ROVIGO - Il Green pass è un vero grattacapo per anche per i ristoratori polesani. Pure in zona bianca, le feste post cerimonie religiose prevedono la certificazione verde per tutti i partecipanti.
IL PASSAPORTO
Il passaporto per partecipare a matrimoni ed eventi è rilasciata, in formato cartaceo o digitale, dalla struttura sanitaria che effettua la vaccinazione. Per quanto riguarda, invece, i guariti dal Covid la certificazione verde è rilasciata dalla struttura nella quale è avvenuto il ricovero del paziente, oppure dai medici di medicina generale e dai pediatri. Il risultato negativo al tampone, invece, viene attestato dalla farmacia o dal laboratorio privato in cui si effettua il test molecolare o antigenico. L'obbligo del Green pass vale per gli invitati alle cerimonie a partire dai due anni. «Il Green pass ci sta mettendo in difficoltà dal punto di vista organizzativo spiega Enrico Rizzato della Trattoria al Ponte di Lusia -, non è semplice verificare la situazione sanitaria di ciascun invitato, servirebbe davvero un Covid manger per seguire tutti questi aspetti formali. Un costo in più per l'azienda. Nel nostro caso, devo dire che ci stanno dando una mano, in caso di matrimoni ad esempio, gli amici degli sposi che magari si prendono l'incarico di raccogliere la documentazione. Non sempre però abbiamo questo aiuto».

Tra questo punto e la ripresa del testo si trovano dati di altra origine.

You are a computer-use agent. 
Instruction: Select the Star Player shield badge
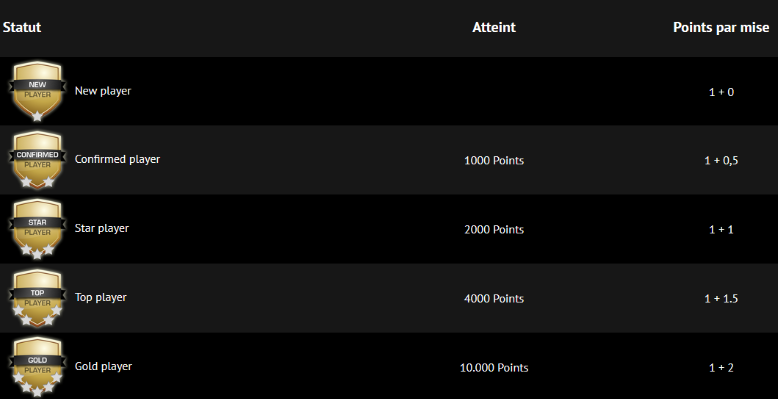(37, 229)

Le regole non sembrano però spaventare chi, in questo periodo, decide di organizzare una festa al ristorante dopo una cerimonia religiosa. «Non mi è mai stato chiesto di chiudere un occhio in merito alla documentazione obbligatoria» dice il ristoratore. Dello stesso parere anche Luca Bazzan che organizzata matrimoni da sogno alla Romanina, a Crespino. «Il Green pass ci sta facendo impazzire, per chi ospita più cerimonie alla settimana diventa un peso burocratico».